Penanganan banjir jakarta dapat dilakukan dengan pendekatan sipil teknis dan pendekatan vegetatif serta pendekatan hukum. Pendekatan sipil teknis adalah dengan membuat bangunan yang dapat membantu mengendalikan aliran permukaan . Sedangkan secara vegetatif adalah melalui kegiatan pertanaman.
Penanganan banjir jakarta dapat dilakukan dengan pendekatan sipil teknis dan pendekatan vegetatif serta pendekatan hukum. Pendekatan sipil teknis adalah dengan membuat bangunan yang dapat membantu mengendalikan aliran permukaan . Sedangkan secara vegetatif adalah melalui kegiatan pertanaman.
Beberapa Solusi adalah sebagai berikut :
Peningkatan kapasitas drainase. Kapasitas saluran drainase yang
tidak memadai menyebabkan aliran sungai meluap dan menggenangi daerah
sekitarnya. Salah satu cara untuk mengurangi terjadinya luapan banjir adalah
degan meningkatkan kapasitas saluran yang ada dengan upaya melarang bangunan di
bantaran sungai dan melebarkan dan melancarkan saluran drainase.
Pembuatan dam penahan dan mempertahankan situ-situ
yang ada. Salah satu cara untuk menghambat larinya air permukaan adalah dengan
membuat dam penahan air atau embung terutama di daerah hulu dan juga
meningkatkan fungsi situ-situ yang ada serta membangun situ-situ baru.
Pembuatan Sumur Resapan. Khususnya untuk daerah
dengan pemukiman di daerah hulu dan tengah DAS Ciliwung diterapkan pula
peraturan yang ketat tentang kewajiban pembuatan sumur resapan. Pembuatan sumur
reasapan pada prinsipnya adalah mengubah aliran permukaan (run off) menjadi
aliran bawah permukaan (sub surface flow).
Rehabilitasi Daerah Tangkapan.

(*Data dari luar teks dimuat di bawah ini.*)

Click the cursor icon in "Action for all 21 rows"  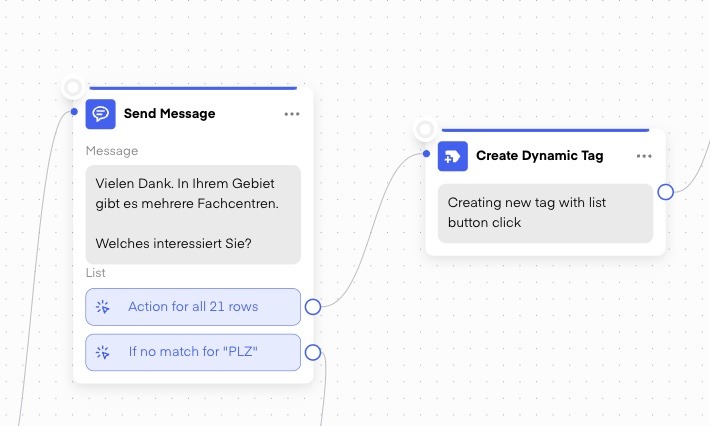tap(102, 307)
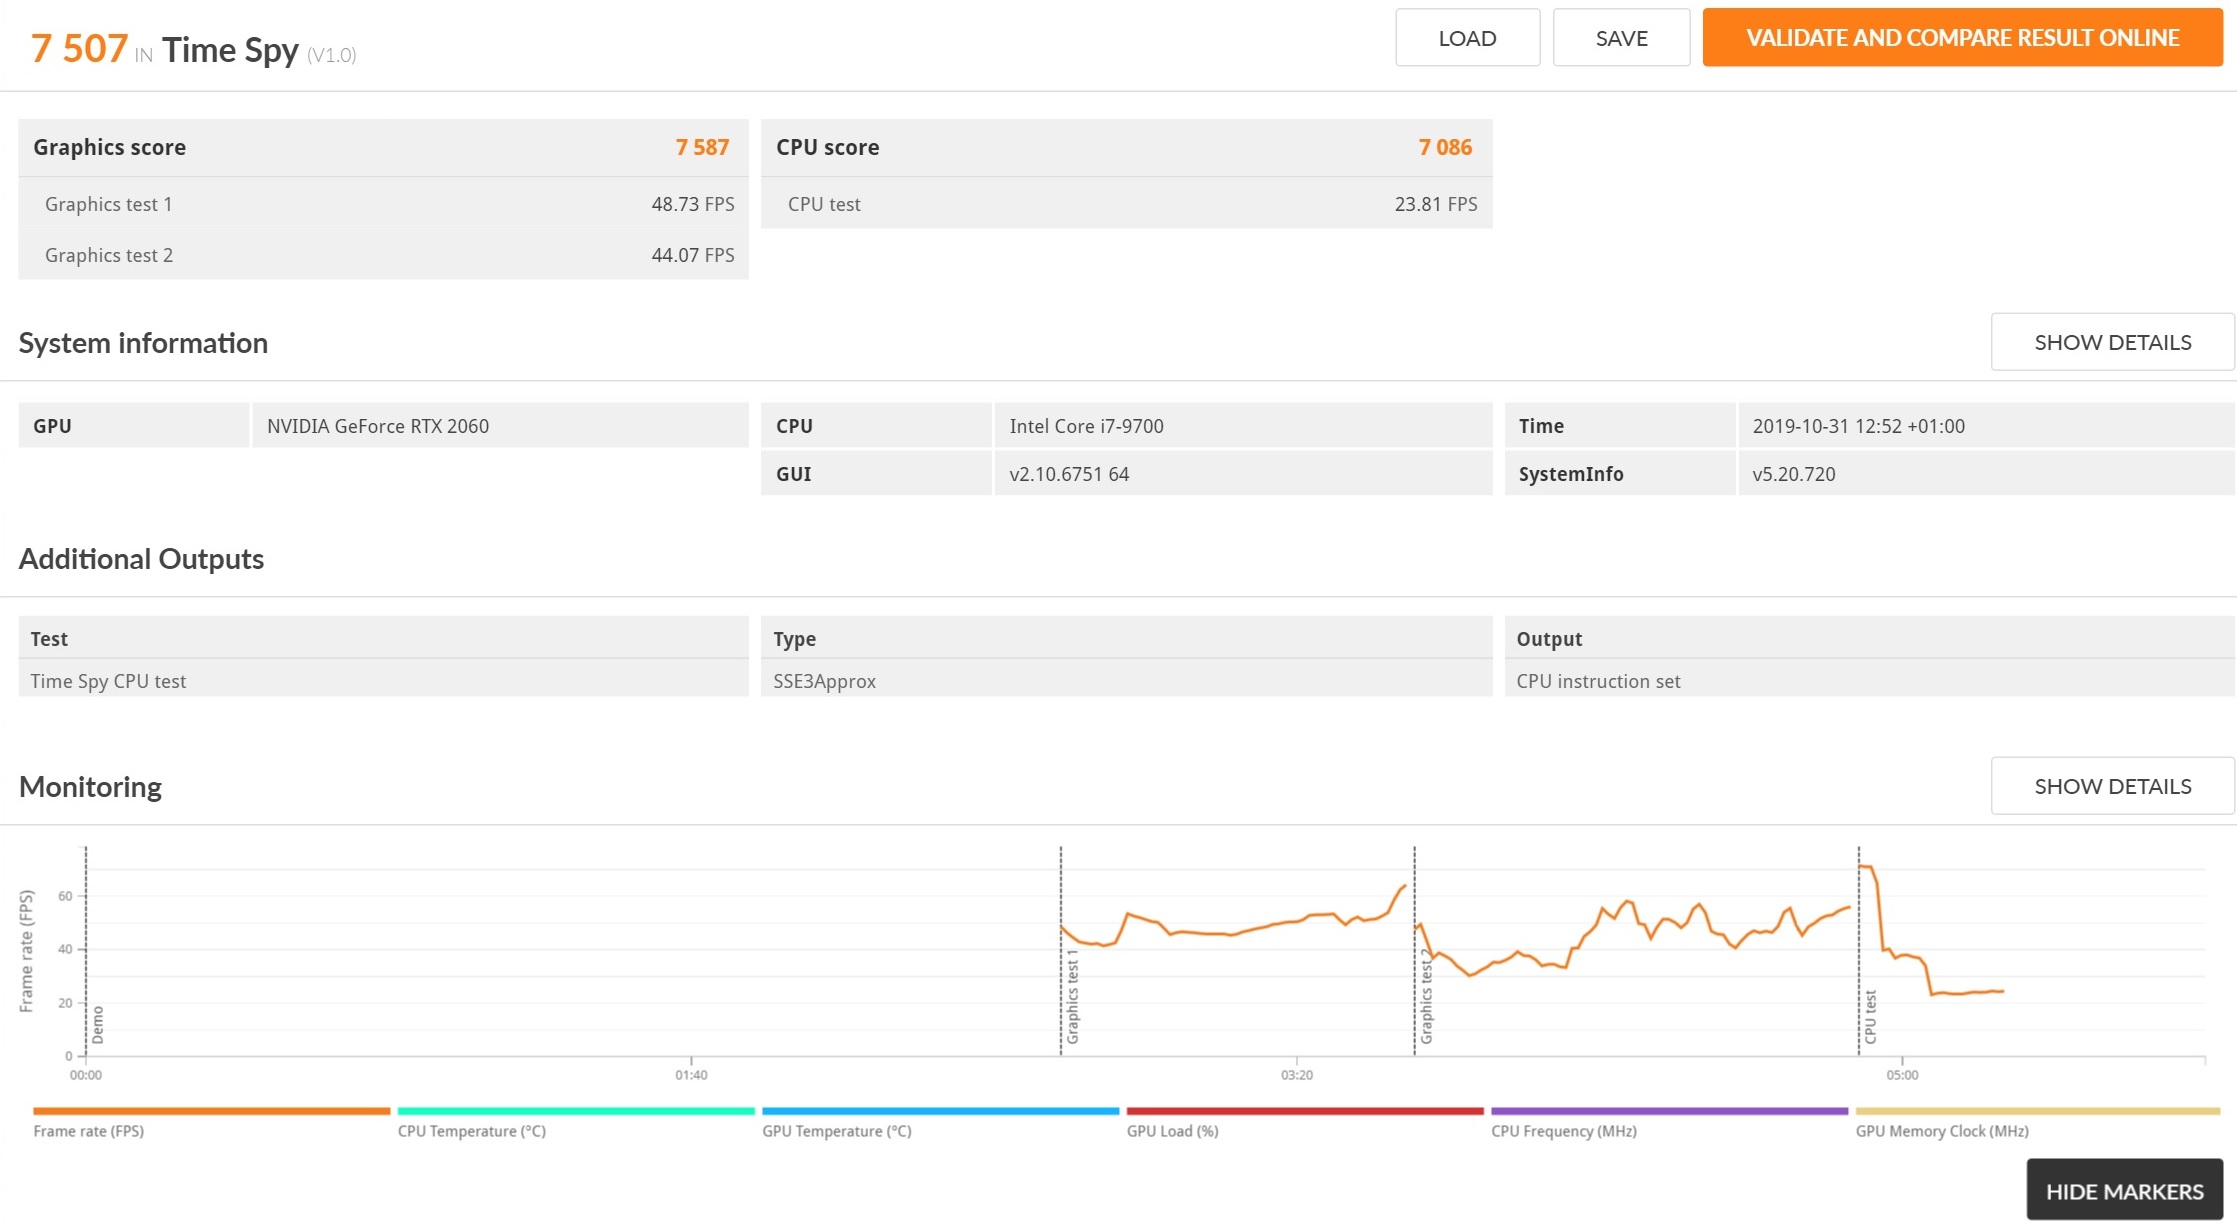
Task: Hide markers on the monitoring chart
Action: 2124,1191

Rehabilitasi
daerah tangkapan air dengan cara vegetatif terhadap lahan yang sudah kritis
dapat dilakukan dengan kegiatan reboisasi di kawasan hutan dan pengembangan
hutan rakyat di lahan-lahan milik dan kegiatan-kegiatan lain seperti
penghijauan lingkungan, hutan kota, agroforestry, grass barier dll. Walau pada
tahun pertama, upaya penanaman ini belum dapat dirasakan sumbangsihnya terhadap
penanggulangan banjir. Namun setelah tanaman berumur 5 tahun ke atas baru bisa
dirasakan manfaatnya.
Peningkatan upaya penegakan hukum dan peraturan yang berkaitan dengan
lingkungan khususnya banjir, misalnya. 1) Pelarangan pembangunan di bantaran sungai. 2) Peraturan pembuangan sampah di sungai. 3) Kewajiban membuat sumur resapan di permukaan. 4) Penerapan tata ruang yang ditetapkan lebih ketat. 5) Pembatasan secara ketat perubahan penggunaan lahan. 6) Kewajiban penanaman di lahan guntai dan HGU terlantar.
Beberapa hal yang perlu dipahami dan diperhatikan
tentang penanganan banjir yaitu : Banjir harus diakui dulu senbagai fenomena
yang dapat terjadi dan bukan hanya gejala alam. Untuk itu banjir tidak pula
disakiti tetapi harus disikapi dan diupayakan penanganannya sesuai dengan sifat
air.
Diperlukan pengembangan kesadaran pada seluruh
pihak terkait (institusi birokrasi, institusi Politik, swasta dan masyarakat)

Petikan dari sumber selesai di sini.